Omega-3 fatty acid supplementation effects on weight and appetite in patients with Alzheimer's disease: the omega-3 Alzheimer's disease study.J Am Geriatr Soc 2009; 57(1):11-7JA
To study the effects of omega (Omega)-3 fatty acid (FA) supplements on weight and appetite in patients with mild to moderate Alzheimer's disease (AD) in relation to inflammatory biomarkers and apolipoprotein E epsilon4 (APOEepsilon4).
Randomized, double-blind, placebo-controlled trial.
Specialist memory clinics in the Stockholm catchment area.
Two hundred four patients (aged 73+/-9, 52% women) with mild to moderate AD.

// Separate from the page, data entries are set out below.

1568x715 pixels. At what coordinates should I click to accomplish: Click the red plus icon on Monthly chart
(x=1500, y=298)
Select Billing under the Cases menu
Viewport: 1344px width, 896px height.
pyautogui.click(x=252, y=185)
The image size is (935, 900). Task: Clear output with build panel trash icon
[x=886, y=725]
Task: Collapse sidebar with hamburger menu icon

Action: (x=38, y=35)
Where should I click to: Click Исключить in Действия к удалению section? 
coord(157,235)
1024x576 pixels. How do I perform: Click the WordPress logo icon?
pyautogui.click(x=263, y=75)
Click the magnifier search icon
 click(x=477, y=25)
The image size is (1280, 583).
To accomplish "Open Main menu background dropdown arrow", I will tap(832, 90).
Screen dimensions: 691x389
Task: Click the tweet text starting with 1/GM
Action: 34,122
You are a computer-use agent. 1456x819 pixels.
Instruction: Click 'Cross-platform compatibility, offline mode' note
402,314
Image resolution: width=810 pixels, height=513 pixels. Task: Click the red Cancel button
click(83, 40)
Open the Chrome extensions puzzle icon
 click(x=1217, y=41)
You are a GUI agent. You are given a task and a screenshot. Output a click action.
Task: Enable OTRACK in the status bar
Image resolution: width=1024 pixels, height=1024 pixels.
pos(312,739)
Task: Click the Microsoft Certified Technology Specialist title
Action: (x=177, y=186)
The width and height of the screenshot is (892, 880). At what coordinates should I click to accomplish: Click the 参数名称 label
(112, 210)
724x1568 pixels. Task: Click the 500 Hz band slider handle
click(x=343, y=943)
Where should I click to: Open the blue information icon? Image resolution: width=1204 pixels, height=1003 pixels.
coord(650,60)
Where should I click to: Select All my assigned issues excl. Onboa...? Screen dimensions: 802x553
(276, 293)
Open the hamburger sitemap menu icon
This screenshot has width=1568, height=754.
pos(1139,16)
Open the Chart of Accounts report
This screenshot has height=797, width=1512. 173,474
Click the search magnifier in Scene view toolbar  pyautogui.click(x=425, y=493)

Patients with AD received 1.7 g of docosahexaenoic acid (DHA) and 0.6 g of eicosapentaenoic acid (EPA) (Omega-3/Omega-3 group; n=89, aged 73+/-9, 57% women) or placebo 0.6 g of linoleic acid per day (placebo/Omega-3 group; n=85, aged 73+/-9, 46% women) for 6 months. After 6 months, all patients received DHA and EPA for another 6 months.
Anthropometry, biochemical nutritional and inflammatory markers, and appetite assessed by caregiver.
Mean weight and body mass index (kg/m(2)) at baseline were 70.0+/-11.8 kg and 24.3+/-3.0 kg/m(2), respectively. At 6- and 12-month follow-up, weight had increased 0.7+/-2.5 kg (P=.02) and 1.4+/-2.9 kg (P<.001) in the Omega-3/Omega-3 group. In the placebo group, weight was unchanged at 6 months but had increased (P=.01) at 12 months follow-up after Omega-3 supplementation was initiated. Appetite improved in the Omega-3/Omega-3 group over the treatment period (P=.01). In logistic regression analyses, not carrying the APOEepsilon4 allele and high plasma DHA concentrations were independently related to weight gain in the combined group of patients at 6 months follow-up.
A DHA-enriched Omega-3 FA supplement may positively affect weight and appetite in patients with mild to moderate AD. Not carrying the APOEepsilon4 allele and high DHA were independently associated with weight gain.